Dans l'extrait sur la réforme des pensions, à quel âge passerait la pension légale en 2030 ? Répondez en une phrase, s'il vous plaît.

■ EXTRAIT PRÉSENTÉ
>>>
Le socialiste Michel Jadot, ancien patron du SPF Emploi, n’a pas de mots assez durs pour critiquer la mesure annoncée par la suédoise. Jean Hindriks, membre de la commission d’experts sur la réforme des pensions, estime que  » cela ne règle qu’un quart du problème « .

Les négociateurs de la Suédoise ont pris tout le monde par surprise en annonçant ce matin un accord sur l’allongement de l’âge légal de la pension qui passerait à 66 ans en 2025 et à 67 ans en 2030. Un acte de courage politique ? « Oui, c’est un acte de courage, si l’on considère que cela va à l’encontre de ce que la majorité des gens pense, souligne Pierre Verjans, politologue à l’ULg. Mais en disant cela, je ne dis rien de la qualité du geste… »

Précisément. Aux yeux de Michel Jadot, ancien président du SPF Emploi et Travail, ancien président des Mutualités socialistes, sur le fond, ce n’est certainement pas un acte de courage politique. « C’est au contraire de la démagogie, un slogan qui correspond bien à l’air du temps, à l’image du service minimum pour les services publics ou des travaux d’intérêt public pour les chômeurs. Sur le fond, cela ne change rien… ; clame-t-il. Ils reprennent simplement une hypothèse qui a été faite par la commission des experts chargés de préparer la réforme des pensions. Ceux-ci précisaient bien que ce n’était pas scientifiquement prouvé, et à discuter avec les interlocuteurs sociaux. En soi, cette augmentation de l’âge légal n’a aucun sens. »
<<<
Entrées de données:
>>>
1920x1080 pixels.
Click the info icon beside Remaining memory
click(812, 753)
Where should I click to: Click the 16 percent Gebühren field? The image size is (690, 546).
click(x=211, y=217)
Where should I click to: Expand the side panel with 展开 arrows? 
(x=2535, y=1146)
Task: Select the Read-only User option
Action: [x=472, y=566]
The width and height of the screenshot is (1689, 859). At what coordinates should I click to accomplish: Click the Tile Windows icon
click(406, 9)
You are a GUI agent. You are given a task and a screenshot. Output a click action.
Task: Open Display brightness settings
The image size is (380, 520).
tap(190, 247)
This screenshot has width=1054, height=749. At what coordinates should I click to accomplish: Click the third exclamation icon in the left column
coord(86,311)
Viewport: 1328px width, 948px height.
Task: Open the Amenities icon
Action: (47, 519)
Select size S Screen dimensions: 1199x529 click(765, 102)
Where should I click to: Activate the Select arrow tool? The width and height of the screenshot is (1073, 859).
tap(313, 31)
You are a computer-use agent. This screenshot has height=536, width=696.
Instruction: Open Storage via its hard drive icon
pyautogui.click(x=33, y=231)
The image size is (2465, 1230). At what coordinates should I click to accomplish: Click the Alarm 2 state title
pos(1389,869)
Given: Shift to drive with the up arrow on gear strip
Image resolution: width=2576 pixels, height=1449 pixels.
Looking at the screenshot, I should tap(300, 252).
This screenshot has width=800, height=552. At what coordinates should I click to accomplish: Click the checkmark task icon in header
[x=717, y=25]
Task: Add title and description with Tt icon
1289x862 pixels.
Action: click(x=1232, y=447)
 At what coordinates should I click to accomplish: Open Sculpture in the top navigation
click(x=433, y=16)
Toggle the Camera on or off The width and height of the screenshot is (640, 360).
<<<
■ RÉPONSE COMPLÈTE
L'âge légal de la pension passerait à 67 ans en 2030.